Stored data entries
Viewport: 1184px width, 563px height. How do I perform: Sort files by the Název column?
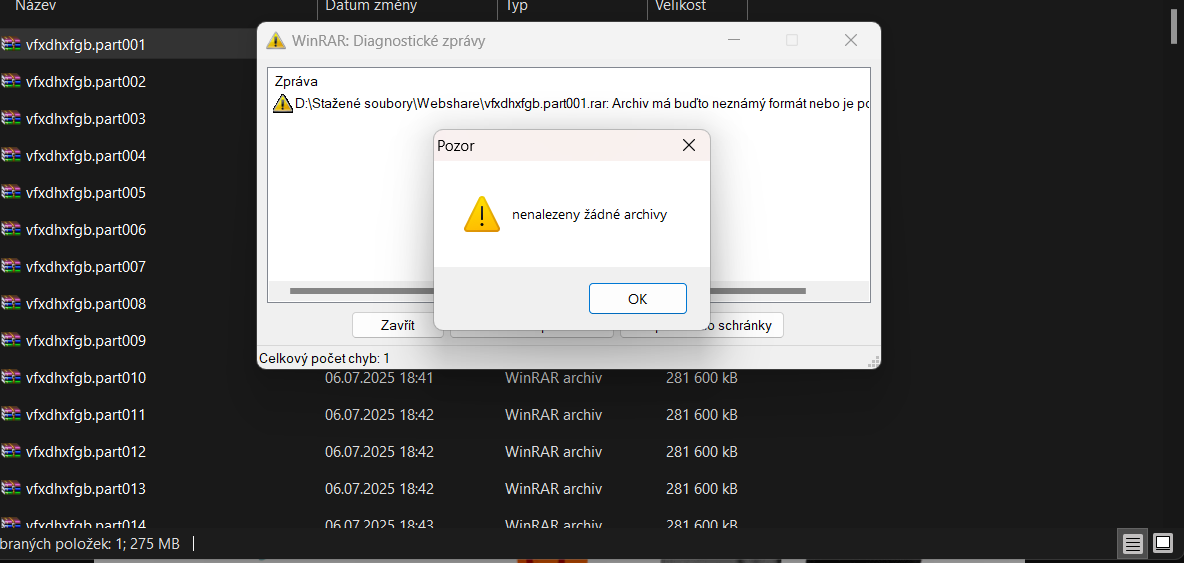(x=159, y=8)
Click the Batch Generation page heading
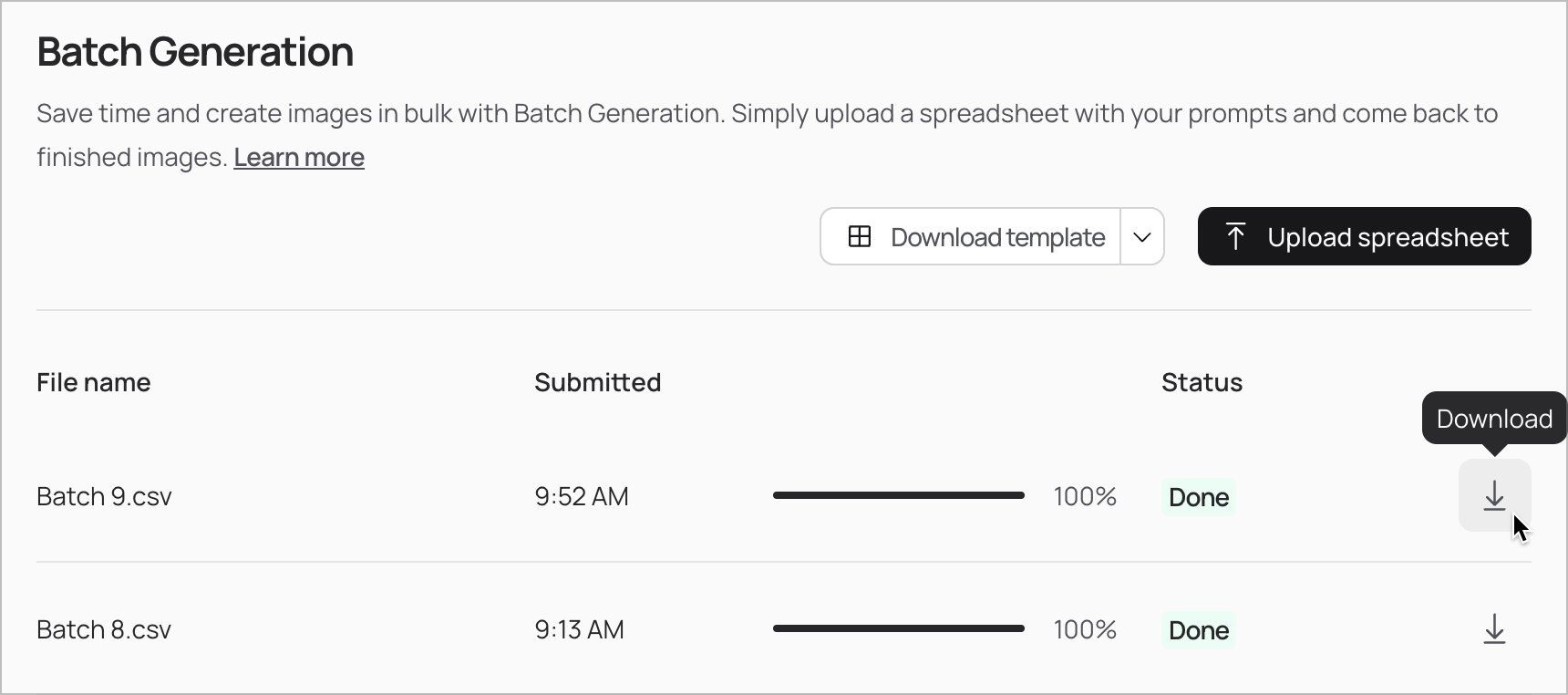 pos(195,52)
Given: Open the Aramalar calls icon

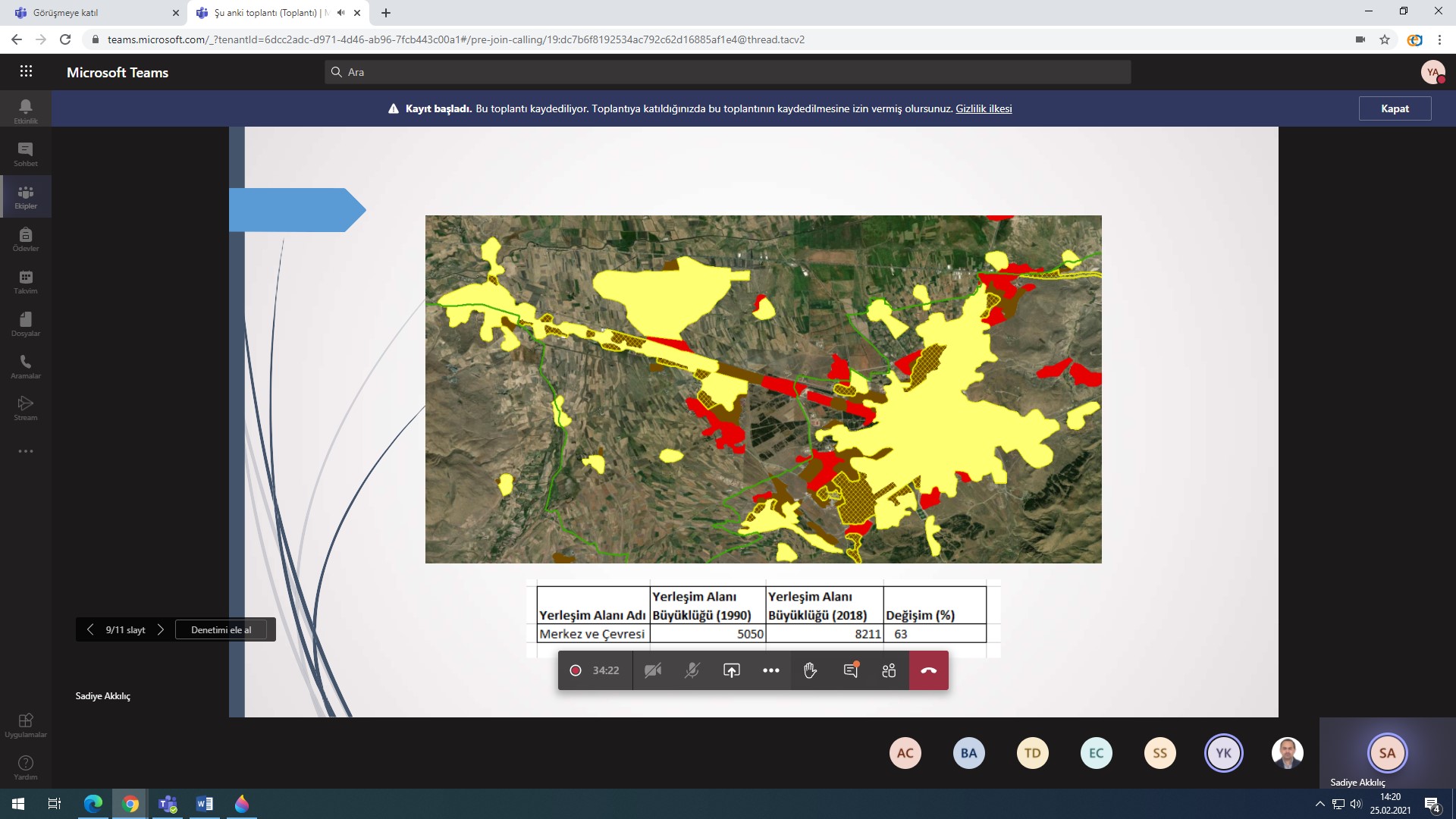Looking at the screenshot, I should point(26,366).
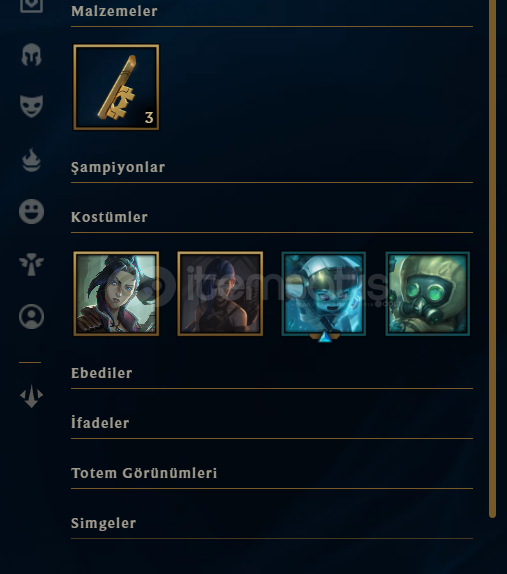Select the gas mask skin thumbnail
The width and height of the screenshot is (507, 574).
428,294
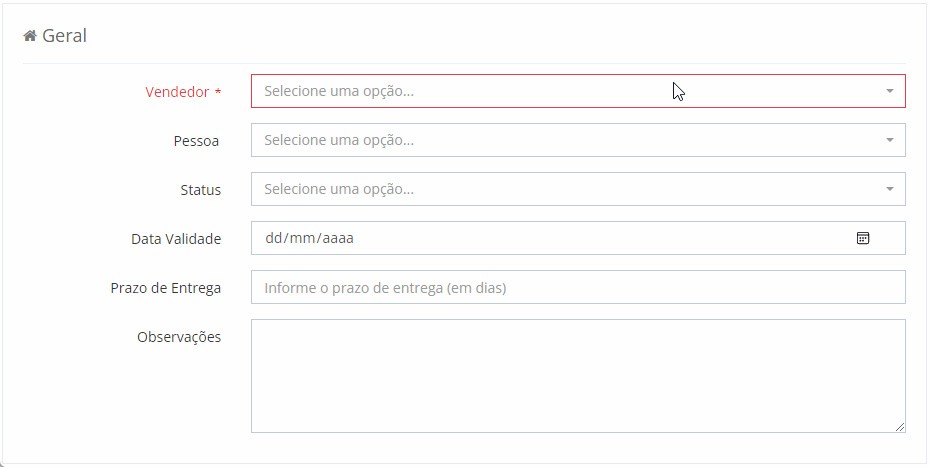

> **Exercise**
I'd like the records above given again exactly, please, without the pictures.

> **Answer section**
Viewport: 1184px width, 563px height. How do I perform: Sort files by the Název column?
(x=159, y=8)
Click the Batch Generation page heading
 pos(195,52)
Given: Open the Aramalar calls icon

Looking at the screenshot, I should point(26,366).
Select the gas mask skin thumbnail
The width and height of the screenshot is (507, 574).
428,294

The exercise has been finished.